As things stand, testing is carried out routinely in intensive care units and on other hospital patients with possible symptoms.
In circumstances such as an outbreak in a care home, staff and residents would be checked, and key workers including NHS staff in Scotland are finally being tested –although health boards have been told to prioritise departments where need is greatest.
If there is any part of the testing regime where the UK truly dropped the ball it must be this: in the midst of the most serious public health emergency in a century we have been losing frontline staff – potentially needlessly – because of a lack of testing.
But things have not been standing still. Scotland is working towards a target of being able to process 3,500 tests a day by the end of April, with capacity already having increased in a few weeks from 750 to 1,900.
And the UK is not really so poor by international standards. According to the Our World in Data Project, UK testing rates per million population are the sixth highest in the world.
Our testing rate (960 per million people) is nearly double that of France or Finland and three times what it is in the Unites States.
It is also true, however, that Germany is testing twice as many people and South Korea more than six times as many.
There has been some speculation on social media that these countries also have some of the lowest mortality rates in the world from Covid-19: 0.9 per cent in Germany and 1.7% in South Korea, compared to 6.4% in the UK. But it is not clear that higher testing is linked to lower mortality.
Japan, which tests just 118 people per million, has a death rate from coronavirus of just 2.6%.
It really depends who we are testing, and in the UK, it leans disproportionately towards those sick enough to end up in hospital and, consequently, more likely to die.

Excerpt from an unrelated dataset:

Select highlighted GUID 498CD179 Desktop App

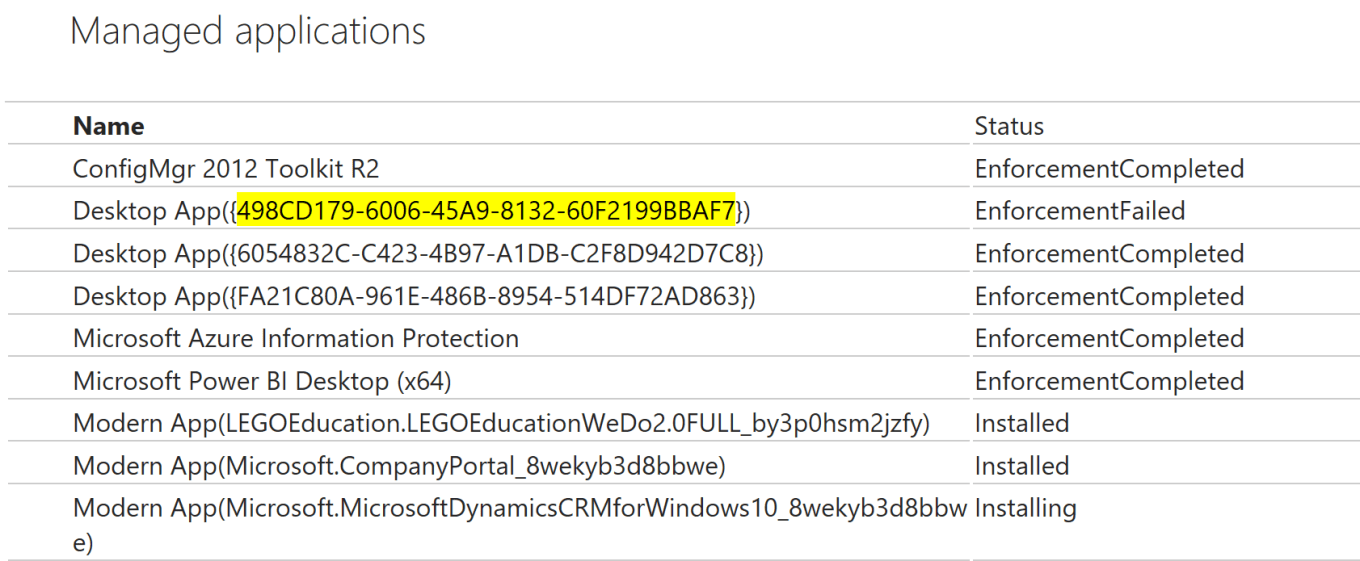tap(486, 211)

It is also not the case that there is no community surveillance – though it again is geared towards detecting the obviously unwell.

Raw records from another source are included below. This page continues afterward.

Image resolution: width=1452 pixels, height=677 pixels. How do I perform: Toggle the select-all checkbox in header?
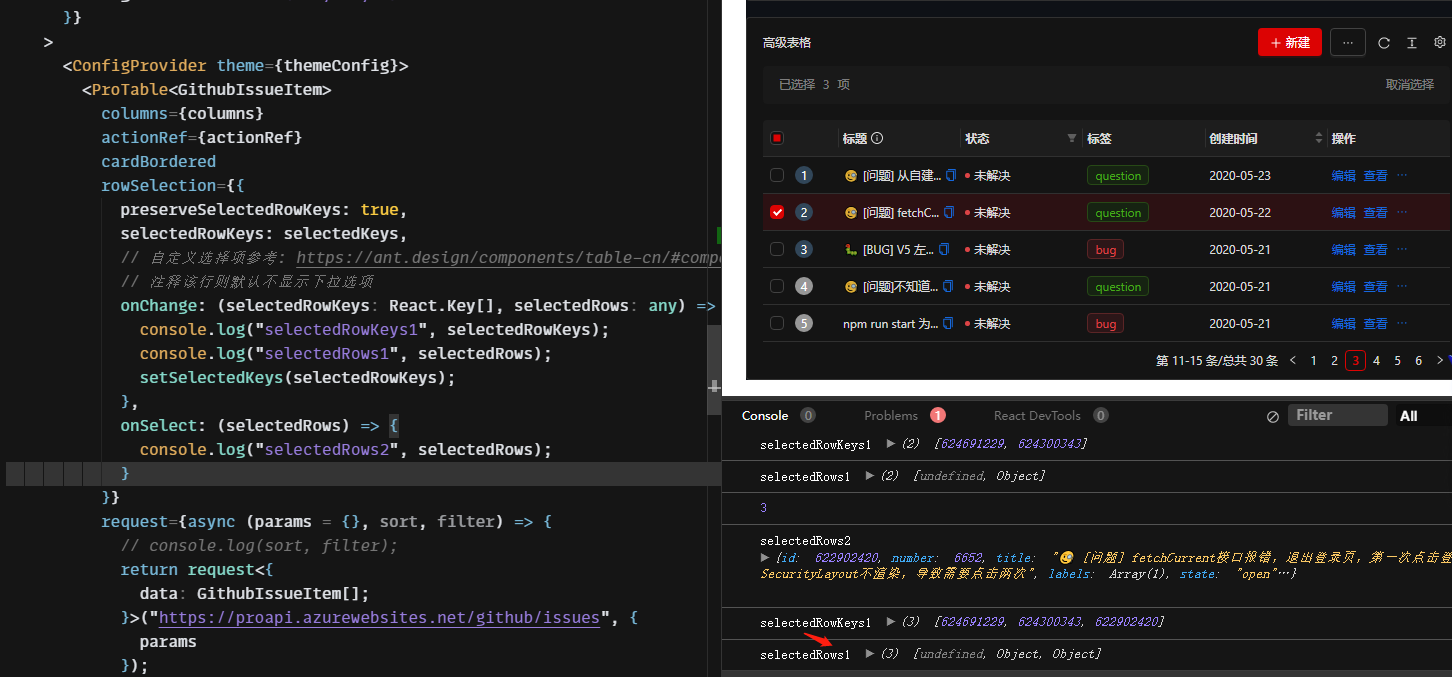pyautogui.click(x=777, y=138)
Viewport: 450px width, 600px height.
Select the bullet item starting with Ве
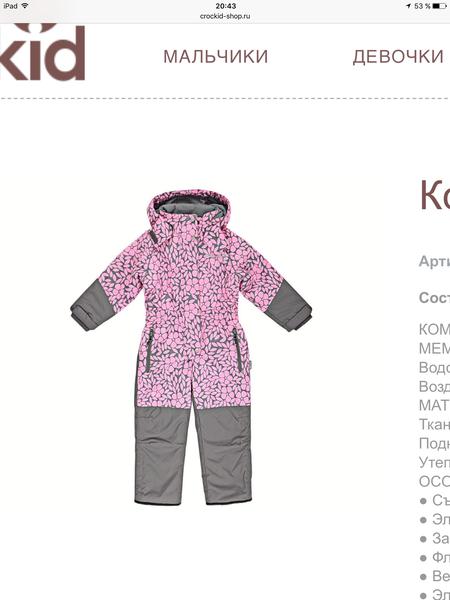coord(435,576)
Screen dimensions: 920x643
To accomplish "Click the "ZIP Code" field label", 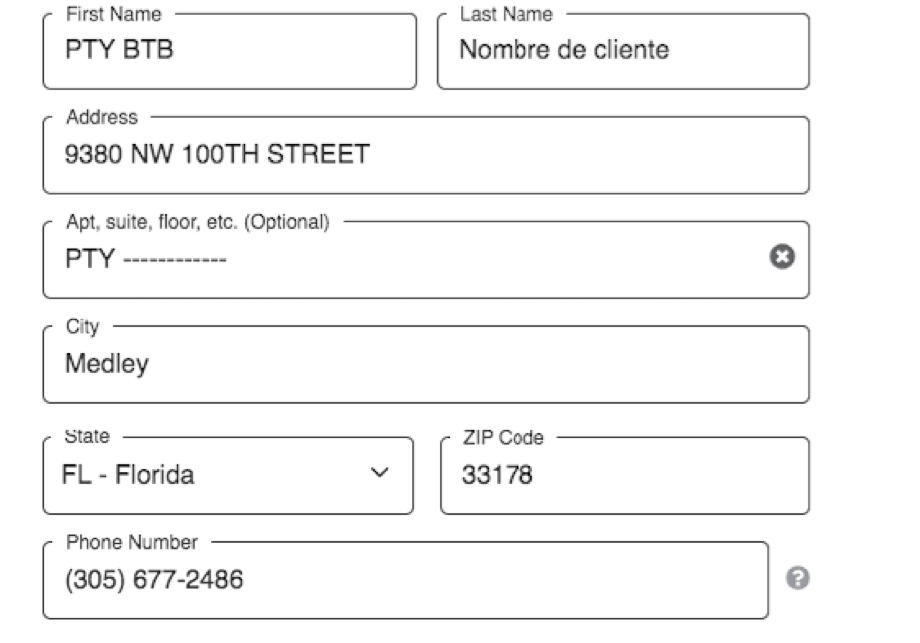I will pyautogui.click(x=503, y=437).
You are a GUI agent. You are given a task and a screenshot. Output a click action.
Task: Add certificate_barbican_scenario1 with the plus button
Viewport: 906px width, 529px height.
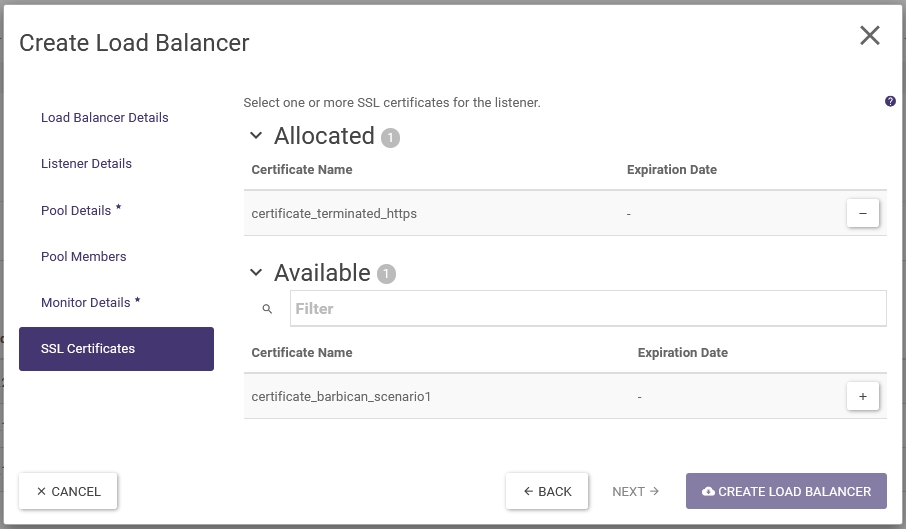pyautogui.click(x=862, y=396)
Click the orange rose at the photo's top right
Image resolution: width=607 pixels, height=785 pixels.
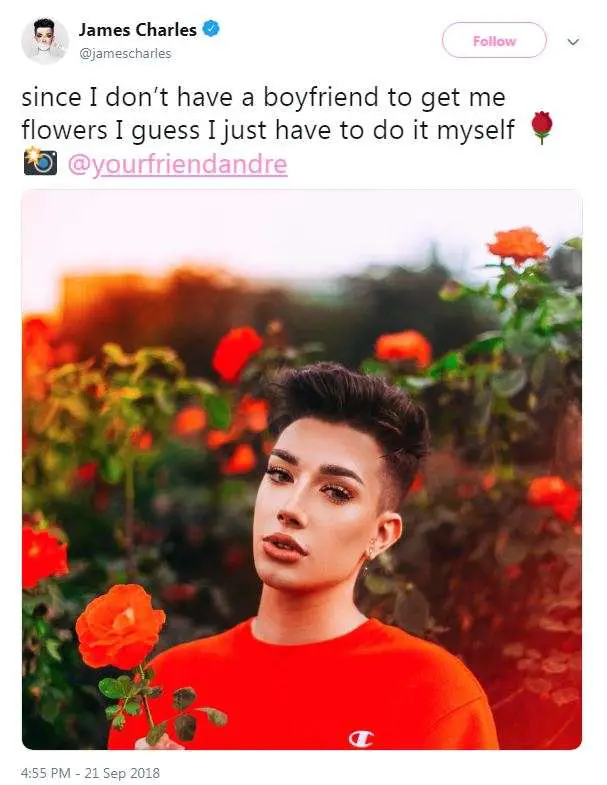[518, 245]
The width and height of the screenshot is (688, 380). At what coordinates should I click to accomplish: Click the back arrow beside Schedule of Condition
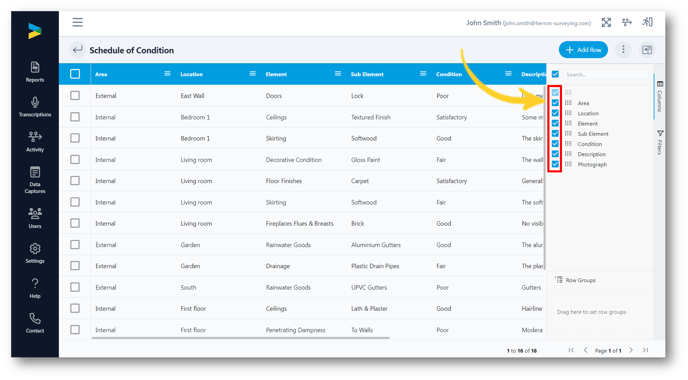[77, 50]

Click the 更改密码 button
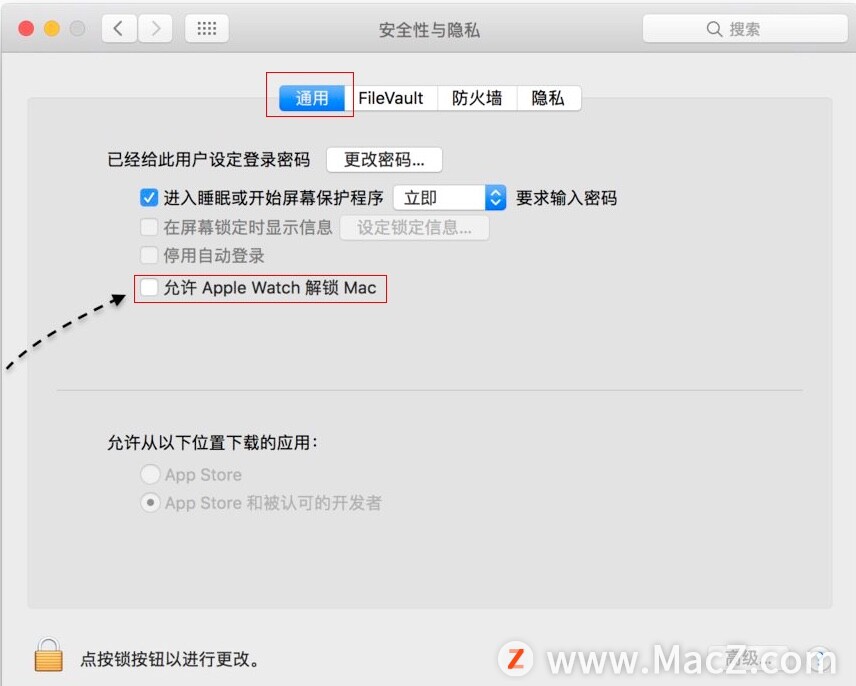point(384,160)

READ MORE: Early lockdown should mean Scotland has lower death rate from coronavirus than rest of UK
In Scotland, GP surveillance normally used to detect how prevalent seasonal flu is was massively expanded in March from 41 to 200 GP practices, encompassing 1.2 million patients, and is now being carried out via the new appointment-only community assessment hubs.
One of problems with a lack of randomised, mass community testing of course is the “tip of the iceberg” scenario.
There is growing evidence to suggest that patients infected with the virus can pass it on during the incubation period – thought to last around five days – before they are displaying any symptoms.
If it really is the case – as First Minister Nicola Sturgeon and Chief Medical Officer Dr Catherine Calderwood have repeatedly stated – that the confirmed cases are a “significantly underestimate” of the true scale of the infection within the population then many of those will be people not yet aware they pose a danger.
Telling people to self-isolate without testing arguably also makes them more likely to take a risk not staying home.
Of course, with lockdown measures now in place free movement has been curtailed considerably. The balance between targeted testing and en masse social distancing restrictions –albeit rolled out at different stages of countries’ epidemic curves – has been the pattern for Europe.
As the lockdown ends, attention will turn to antibody testing to identify those with virus immunity and a return to more containment-style testing and contact-tracing of patients. Good surveillance will be vital in preventing a “second wave”.